***** Dati forniti
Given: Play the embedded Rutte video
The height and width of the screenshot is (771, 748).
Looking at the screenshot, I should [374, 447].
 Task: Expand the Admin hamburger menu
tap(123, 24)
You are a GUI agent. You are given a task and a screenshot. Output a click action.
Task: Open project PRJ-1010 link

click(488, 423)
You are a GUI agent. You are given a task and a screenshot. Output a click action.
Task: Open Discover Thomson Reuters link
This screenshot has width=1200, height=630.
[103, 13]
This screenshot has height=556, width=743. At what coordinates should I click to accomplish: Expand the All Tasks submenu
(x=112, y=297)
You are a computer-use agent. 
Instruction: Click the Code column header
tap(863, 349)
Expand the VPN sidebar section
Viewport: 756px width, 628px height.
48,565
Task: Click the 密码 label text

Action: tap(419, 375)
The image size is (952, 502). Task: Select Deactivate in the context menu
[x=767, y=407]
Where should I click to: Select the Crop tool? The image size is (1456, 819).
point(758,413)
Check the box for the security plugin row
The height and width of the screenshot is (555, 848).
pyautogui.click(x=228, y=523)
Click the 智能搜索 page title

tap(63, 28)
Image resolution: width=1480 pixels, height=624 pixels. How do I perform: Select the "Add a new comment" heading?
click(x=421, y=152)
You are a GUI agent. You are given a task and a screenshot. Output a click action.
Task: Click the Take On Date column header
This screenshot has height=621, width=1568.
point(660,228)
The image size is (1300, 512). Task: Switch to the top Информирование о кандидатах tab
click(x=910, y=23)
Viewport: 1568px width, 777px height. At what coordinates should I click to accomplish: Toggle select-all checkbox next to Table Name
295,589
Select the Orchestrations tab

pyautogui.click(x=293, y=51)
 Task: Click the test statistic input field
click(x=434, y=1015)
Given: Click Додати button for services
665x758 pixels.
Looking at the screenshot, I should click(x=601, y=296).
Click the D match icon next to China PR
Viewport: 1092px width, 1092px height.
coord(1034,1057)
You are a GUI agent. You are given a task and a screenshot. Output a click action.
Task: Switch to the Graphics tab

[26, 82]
**********
Problema proposto>
Riscrivi tutte le righe qui sopra, sostituendo "GUI agent" con "graphical interface agent" e lasciando invariato tutto il resto.

Soluzione svolta>
Given: Play the embedded Rutte video
The height and width of the screenshot is (771, 748).
Looking at the screenshot, I should [374, 447].
 Task: Expand the Admin hamburger menu
tap(123, 24)
You are a graphical interface agent. You are given a task and a screenshot. Output a click action.
Task: Open project PRJ-1010 link

click(488, 423)
You are a graphical interface agent. You are given a task and a screenshot. Output a click action.
Task: Open Discover Thomson Reuters link
This screenshot has width=1200, height=630.
[103, 13]
This screenshot has height=556, width=743. At what coordinates should I click to accomplish: Expand the All Tasks submenu
(x=112, y=297)
You are a computer-use agent. 
Instruction: Click the Code column header
tap(863, 349)
Expand the VPN sidebar section
Viewport: 756px width, 628px height.
48,565
Task: Click the 密码 label text

Action: tap(419, 375)
The image size is (952, 502). Task: Select Deactivate in the context menu
[x=767, y=407]
Where should I click to: Select the Crop tool? The image size is (1456, 819).
point(758,413)
Check the box for the security plugin row
The height and width of the screenshot is (555, 848).
pyautogui.click(x=228, y=523)
Click the 智能搜索 page title

tap(63, 28)
Image resolution: width=1480 pixels, height=624 pixels. How do I perform: Select the "Add a new comment" heading?
click(x=421, y=152)
You are a graphical interface agent. You are given a task and a screenshot. Output a click action.
Task: Click the Take On Date column header
This screenshot has height=621, width=1568.
point(660,228)
The image size is (1300, 512). Task: Switch to the top Информирование о кандидатах tab
click(x=910, y=23)
Viewport: 1568px width, 777px height. At what coordinates should I click to accomplish: Toggle select-all checkbox next to Table Name
295,589
Select the Orchestrations tab

pyautogui.click(x=293, y=51)
 Task: Click the test statistic input field
click(x=434, y=1015)
Given: Click Додати button for services
665x758 pixels.
Looking at the screenshot, I should click(x=601, y=296).
Click the D match icon next to China PR
Viewport: 1092px width, 1092px height.
coord(1034,1057)
You are a graphical interface agent. You are given a task and a screenshot. Output a click action.
Task: Switch to the Graphics tab

[26, 82]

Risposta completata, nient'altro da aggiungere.